The PEAS protocol considers specific formats to exchange data. These formats are described here.
git clone https://github.com/EEXCESS/peas.git folderOfYourChoice
cd folderOfYourChoice/
git checkout master
bower install
The component offers two techniques to do query obfuscation and result set filtering.
The method is defined as follows:
/**
* Generates an obfuscated query composed of (k+1) queries:
* 1 real query (the one given as input) and k fake queries.
* @method obfuscateQuery
* @param {JSONObject} query A query of format QF1.
* @param {Integer} k The desired number of fake queries.
* @return {JSONObject} A query of format QF2.
*/
obfuscateQuery(query, k){ ... }
This example shows how to use it:
require(["peas_indist"], function(peas_indist){
// Query of format QF1:
var originalQuery = JSON.parse('{"numResults":3,"contextKeywords":[{"text":"graz","weight":0.1},{"text":"vienna", "weight":0.1}]}'); // A query in the format QF1
var nbFakeQueries = 3;
// Query of format QF2:
var obfuscatedQuery = peas_indist.obfuscateQuery(originalQuery, nbFakeQueries); // Returns a query composed of (nbFakeQueries+1) sub-queries
// The obfuscated query can be sent to the privacy proxy to be processed
// The orginal query can also be send to the privacy proxy
});
The method is defined as follows:
/**
* Filters a result set and returns the results corresponding to the original query given as input.
* @method filterResults
* @param {JSONObject} results A result set of format RF2.
* @param {JSONObject} query A query of format QF1.

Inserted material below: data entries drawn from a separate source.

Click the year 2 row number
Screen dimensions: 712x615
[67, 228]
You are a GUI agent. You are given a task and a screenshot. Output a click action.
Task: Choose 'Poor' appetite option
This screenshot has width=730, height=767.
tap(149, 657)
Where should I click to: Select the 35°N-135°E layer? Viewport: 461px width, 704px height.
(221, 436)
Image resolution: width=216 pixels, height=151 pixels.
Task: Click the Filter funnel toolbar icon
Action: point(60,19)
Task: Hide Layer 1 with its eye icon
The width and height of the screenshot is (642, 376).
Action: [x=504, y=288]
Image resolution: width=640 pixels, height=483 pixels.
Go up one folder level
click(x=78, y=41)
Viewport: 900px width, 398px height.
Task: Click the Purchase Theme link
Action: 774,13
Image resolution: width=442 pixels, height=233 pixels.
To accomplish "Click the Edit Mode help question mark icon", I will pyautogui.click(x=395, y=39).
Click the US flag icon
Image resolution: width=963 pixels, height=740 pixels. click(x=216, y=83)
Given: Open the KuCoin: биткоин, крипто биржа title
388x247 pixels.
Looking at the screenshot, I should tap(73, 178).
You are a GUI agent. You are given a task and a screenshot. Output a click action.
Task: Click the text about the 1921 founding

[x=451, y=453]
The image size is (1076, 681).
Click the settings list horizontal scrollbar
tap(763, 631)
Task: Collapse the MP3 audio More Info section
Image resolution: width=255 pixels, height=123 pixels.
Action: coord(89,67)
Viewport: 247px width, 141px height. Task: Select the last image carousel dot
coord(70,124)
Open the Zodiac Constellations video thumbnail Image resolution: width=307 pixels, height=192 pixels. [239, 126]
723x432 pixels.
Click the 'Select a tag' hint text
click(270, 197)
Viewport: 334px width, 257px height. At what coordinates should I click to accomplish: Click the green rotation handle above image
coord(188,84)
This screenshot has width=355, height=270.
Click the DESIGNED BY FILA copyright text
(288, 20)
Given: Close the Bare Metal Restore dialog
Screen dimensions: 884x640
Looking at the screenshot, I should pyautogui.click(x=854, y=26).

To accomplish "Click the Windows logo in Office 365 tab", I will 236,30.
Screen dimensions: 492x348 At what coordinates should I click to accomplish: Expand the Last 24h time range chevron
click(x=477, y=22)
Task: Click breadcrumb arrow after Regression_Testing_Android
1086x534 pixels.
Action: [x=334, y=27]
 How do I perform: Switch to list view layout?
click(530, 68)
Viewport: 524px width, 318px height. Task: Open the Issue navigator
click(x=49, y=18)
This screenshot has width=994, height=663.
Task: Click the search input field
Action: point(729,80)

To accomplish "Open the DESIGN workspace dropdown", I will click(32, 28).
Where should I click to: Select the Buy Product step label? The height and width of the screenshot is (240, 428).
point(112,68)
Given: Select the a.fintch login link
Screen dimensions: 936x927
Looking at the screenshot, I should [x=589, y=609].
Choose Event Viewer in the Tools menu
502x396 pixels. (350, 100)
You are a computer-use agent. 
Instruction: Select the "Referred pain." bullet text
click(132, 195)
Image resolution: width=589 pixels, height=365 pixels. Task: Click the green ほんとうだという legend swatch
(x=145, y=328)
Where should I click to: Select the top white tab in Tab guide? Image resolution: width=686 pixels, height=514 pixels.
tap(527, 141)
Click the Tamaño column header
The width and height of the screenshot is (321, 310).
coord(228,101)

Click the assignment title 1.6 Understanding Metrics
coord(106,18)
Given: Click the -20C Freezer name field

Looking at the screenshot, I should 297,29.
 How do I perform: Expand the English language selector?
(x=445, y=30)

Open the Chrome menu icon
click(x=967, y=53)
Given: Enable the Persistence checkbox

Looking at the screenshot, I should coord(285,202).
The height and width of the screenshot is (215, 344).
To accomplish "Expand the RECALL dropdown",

* @return {JSONObject} A result set of format RF1.
*/
filterResults(results, query){ ... }
This example shows how to use it:
require(["peas_indist"], function(peas_indist){
// Query of format QF1:
var originalQuery = JSON.parse('{"numResults":1,"contextKeywords":[{"text":"graz","weight":0.1},{"text":"vienna", "weight":0.1}]}');
// Query of format QF2:
var obfuscatedQuery = JSON.parse('{"numResults":1,"contextKeywords":[[{"text":"graz","weight":0.1},{"text":"vienna","weight":0.1}],[{"text":"music","weight":0.1},{"text":"bass","weight":0.1}],[{"text":"money","weight":0.1},{"text":"euro","weight":0.1}]]}');
// Results of format RF2:
var results = JSON.parse('{"result":[[{"documentBadge":{"provider":"Europeana","id":"/2022365/Bristol_20Museums_2C_20Galleries_20_26_20Archives_emu_ecatalogue_britisharchaeology_167417","uri":"http://europeana.eu/resolve/record/2022365/Bristol_20Museums_2C_20Galleries_20_26_20Archives_emu_ecatalogue_britisharchaeology_167417"},"title": "Rebec (musical instrument bridge)."}],[{"documentBadge":{"provider":"Europeana","id":"/92070/BibliographicResource_1000126223366","uri":"http://europeana.eu/resolve/record/92070/BibliographicResource_1000126223366"},"title": "Kirche der Barmh. Schwestern zur unbefleckten Empfngniss, Graz"}],[{"documentBadge":{"provider":"Europeana","id":"/2022374/Manchester_20Museum_mm_emu_ecatalogue_humanities_98449","uri": "http://europeana.eu/resolve/record/2022374/Manchester_20Museum_mm_emu_ecatalogue_humanities_98449"},"title":"1 euro"}]],"totalResults":3,"provider":"federated"}');
// Results of format RF1
var filteredResults = peas_indist.filterResults(results, originalQuery);
});
The method is defined as follows:
/**
* Allows to change the default URL of the server hosting the PEAS external services.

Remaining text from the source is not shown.